Instructions to follow: Write out everything from the line containing "Given: Select Installation Options sub-step" down to the line containing "coord(156,408)", copying those lines exactly.

★ ★ ★ ★

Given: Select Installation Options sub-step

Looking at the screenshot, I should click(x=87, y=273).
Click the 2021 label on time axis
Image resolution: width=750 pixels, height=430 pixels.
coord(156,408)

★ ★ ★ ★

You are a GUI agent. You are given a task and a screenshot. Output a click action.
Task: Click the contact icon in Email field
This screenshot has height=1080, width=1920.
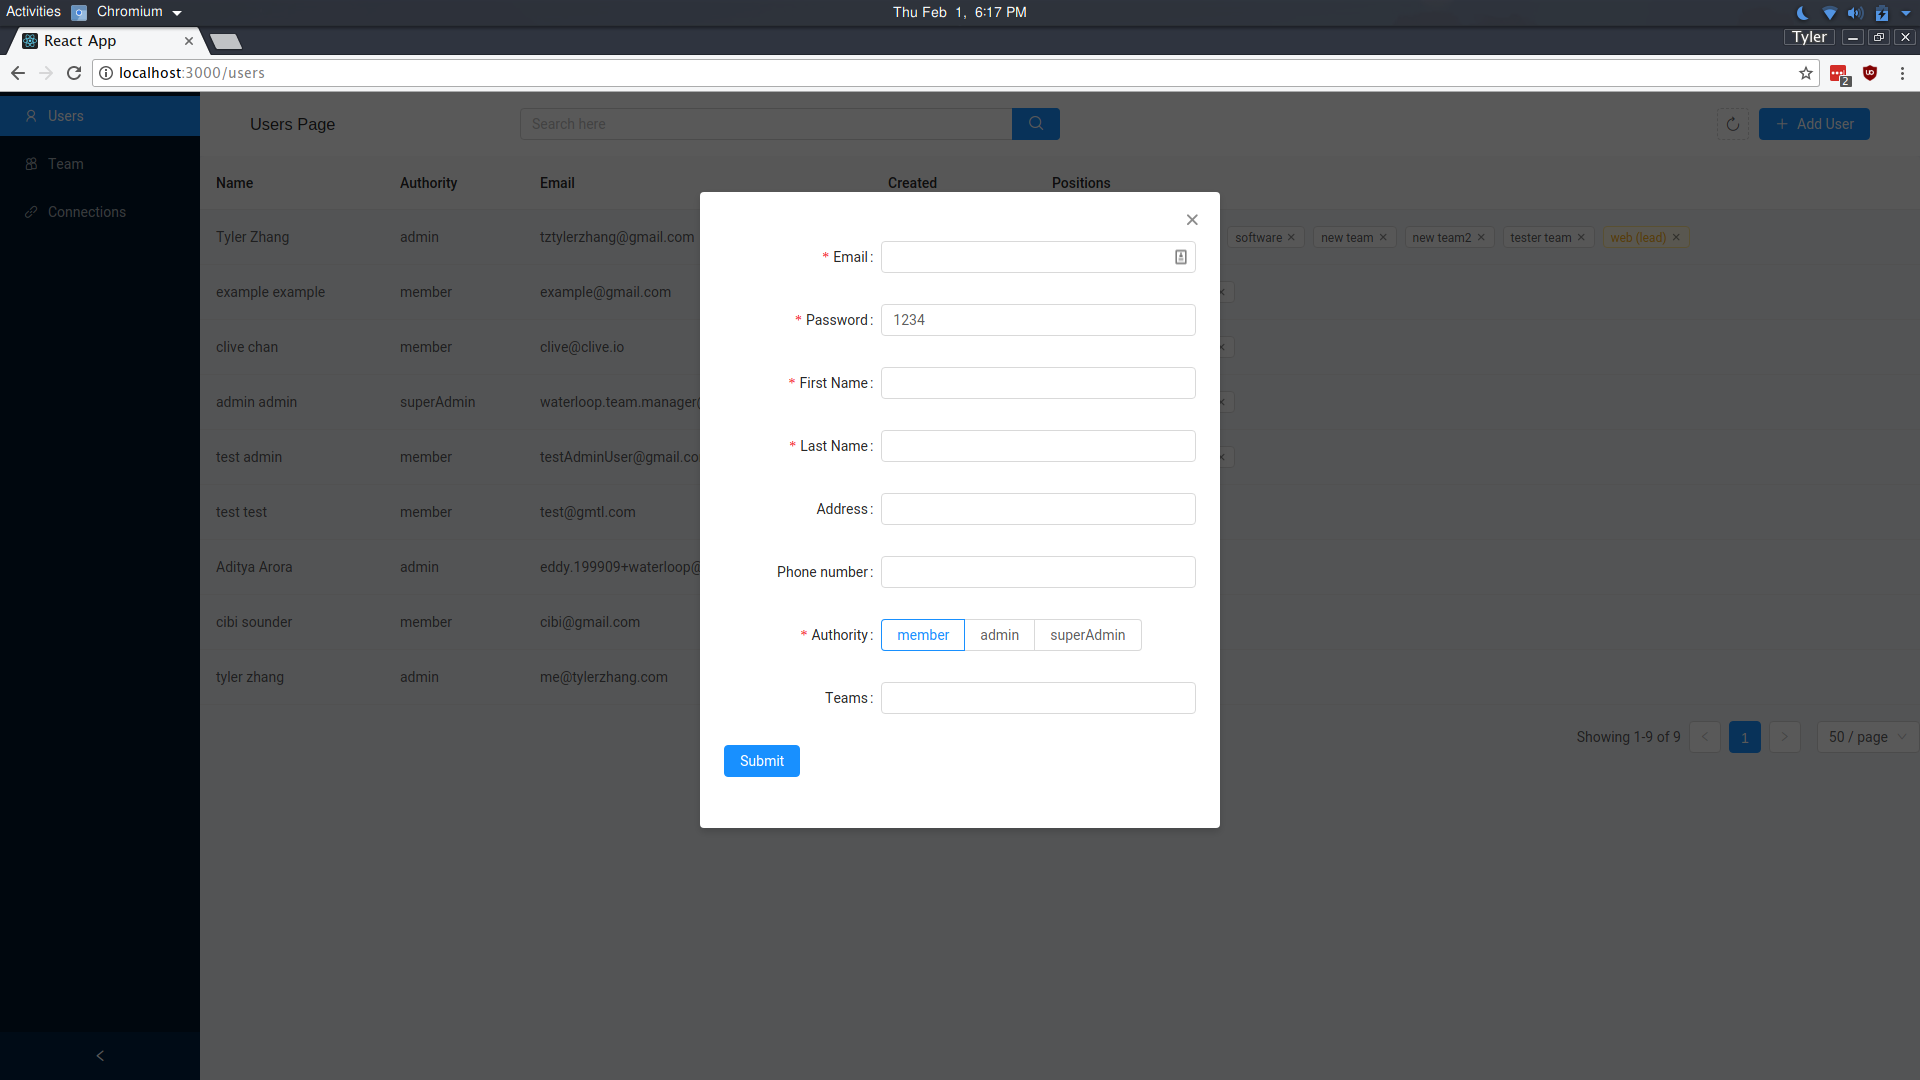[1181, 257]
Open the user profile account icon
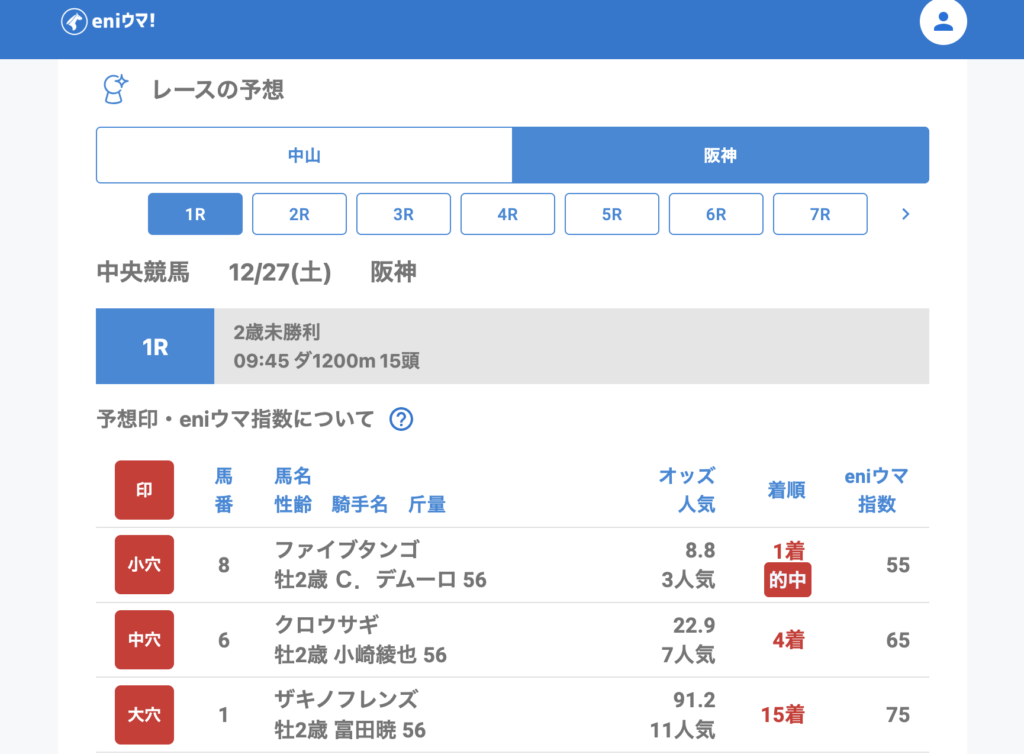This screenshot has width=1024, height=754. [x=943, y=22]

★ ★ ★ ★

Result:
Given: Select Installation Options sub-step

Looking at the screenshot, I should click(x=87, y=273).
Click the 2021 label on time axis
Image resolution: width=750 pixels, height=430 pixels.
coord(156,408)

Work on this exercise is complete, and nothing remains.